Basketball: Kiwi Sean Marks ready for any eventuality after NBA coronavirus shutdown

As the NBA season teeters on a knife-edge, Brooklyn Nets general manager Sean Marks is just trying to stay one step ahead of the deadly pandemic that brought it a halt two months ago.

"I'm not sure we could have stayed ahead of this one," muses the Kiwi basketball trailblazer.

Twenty-two years after becoming the first New Zealander to play in the world's premier professional league, he now oversees the resurrection of a franchise that had fallen into disrepair.

In a desperate bid to finally break their title drought, the Nets frittered their future away for an ensemble of fading stars past their prime and were left empty-handed.

Since ascending to the GM role in 2016, Marks has resourcefully masterminded their return to the NBA playoffs after a three-year absence and now has them poised to challenge for the crown, by snatching megastars Kevin Durant and Kyrie Irving in free agency.

But this latest challenge transcends basketball and has him balancing his competitive nature with the greater good for mankind.

#### [WORK REQUEST]
Continue the article about Sean Marks and the NBA shutdown from the point where it stops.

#### [LISTED ENTRIES]

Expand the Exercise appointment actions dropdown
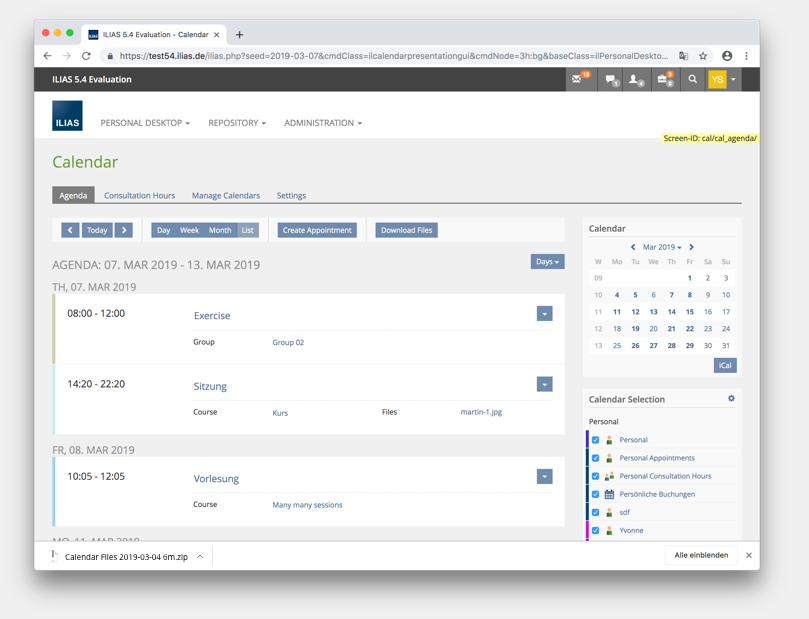Image resolution: width=809 pixels, height=619 pixels. pyautogui.click(x=544, y=314)
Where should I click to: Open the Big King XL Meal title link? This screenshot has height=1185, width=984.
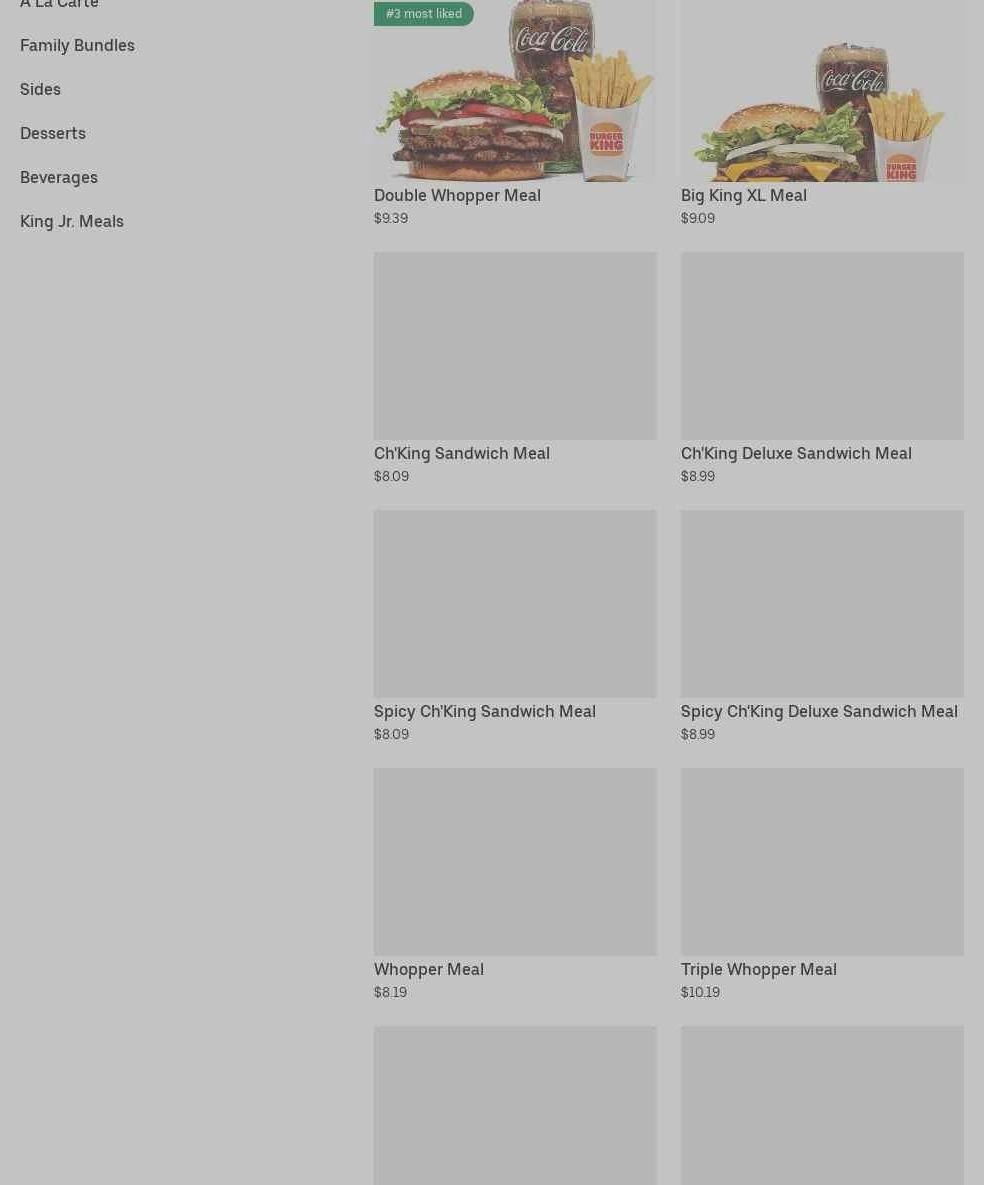744,195
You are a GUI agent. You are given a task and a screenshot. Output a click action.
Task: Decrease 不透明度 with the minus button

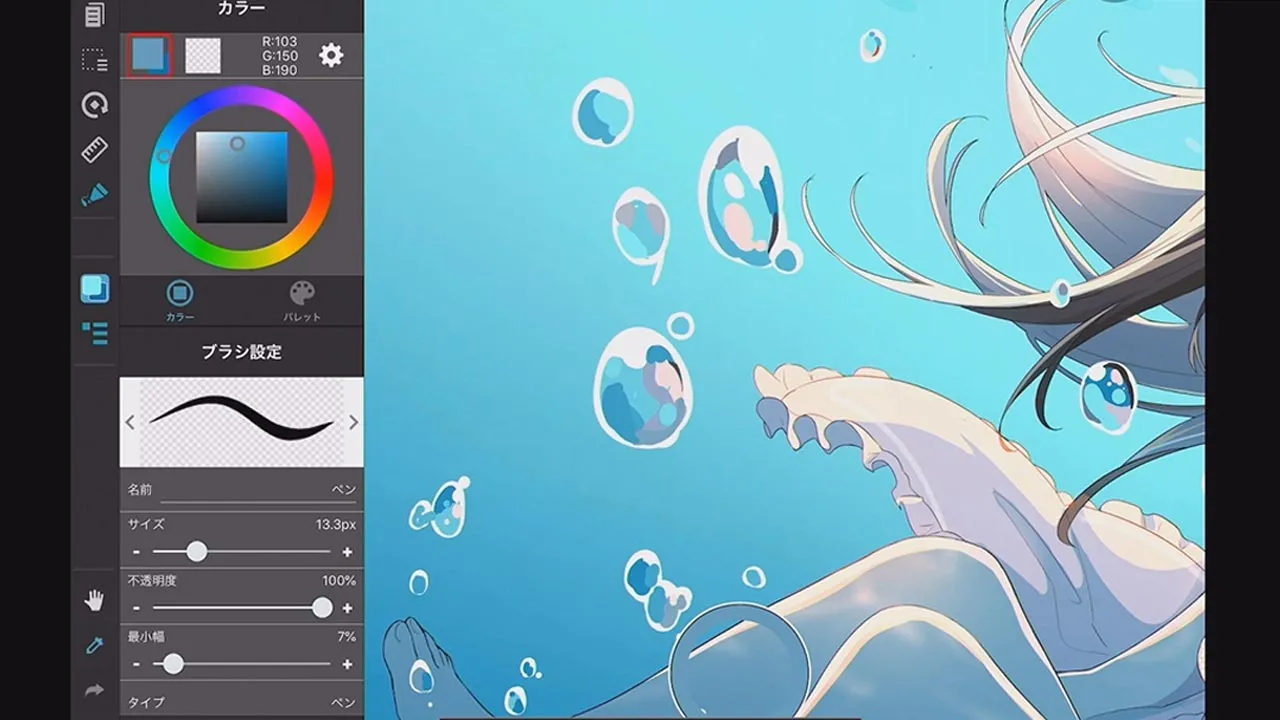(136, 608)
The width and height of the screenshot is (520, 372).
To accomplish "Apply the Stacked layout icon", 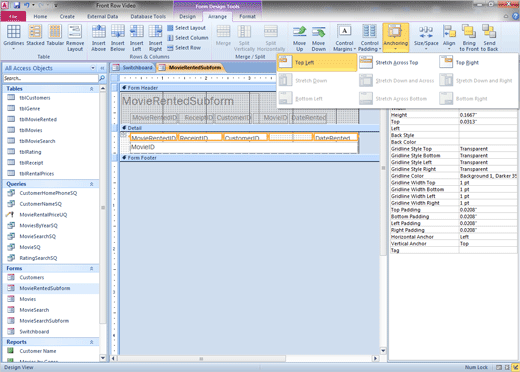I will point(35,32).
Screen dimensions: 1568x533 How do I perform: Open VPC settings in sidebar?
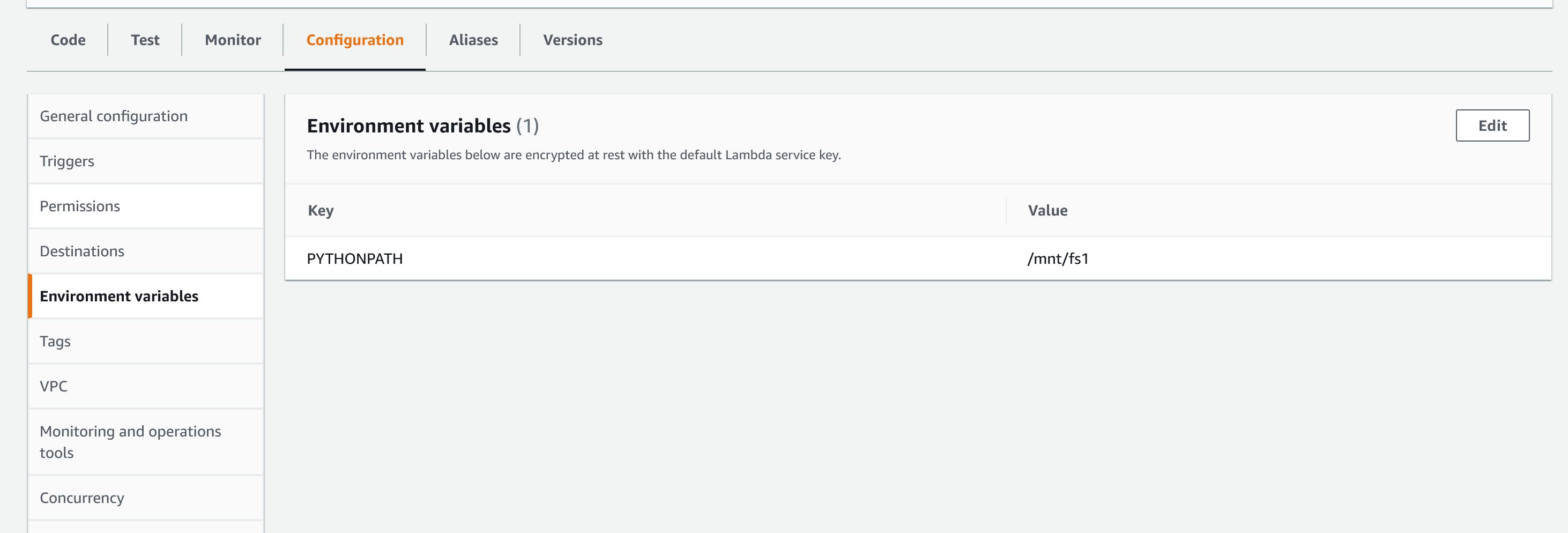coord(54,387)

#### [OUTPUT OF THE TASK]
"I would say I'm a strategic optimist," Marks tells Newshub. "I look at the various pathways and avenues this can go, but at the end of the day, I want to believe in humanity, first and foremost.

"I'm going to prepare that we're going to play, I'm going to prepare that we have a draft, that we have free agency and so forth, because not preparing could lead you down a rabbit hole." 

Since the season was suspended, training facilities have also been closed, leaving players scrambling to maintain fitness. The first step towards resumption may come within the next week, when some states allow those gyms to reopen.

"It's really difficult from the players' standpoint, because they're tasked with being in elite shape and when you're limited with what you can do while confined to an apartment in self-quarantine, that makes it a difficult task for those guys," explains Marks.

Sean Marks in action for the New Orleans Hornets
Sean Marks in action for the New Orleans Hornets.

"For the most part, the resilience they've shown has been pretty remarkable. These guys are all quite different in their set of circumstances - some have families, some have young kids, some are home-schooling, some are living by themselves.

"It's important for us to acknowledge each one as an individual and try to cater as much as we can to their needs, whether that's delivering food or checking in with them, or making sure they can get as much training and rehab as they can."

When the NBA closed down, the Nets sat seventh in the Eastern Conference with 30 wins/34 losses, well on track for a second consecutive playoff appearance.

They had just parted ways with coach Kenny Atkinson, but won on the road against Western Conference frontrunners Los Angeles Lakers (49-14), before the curtain fell.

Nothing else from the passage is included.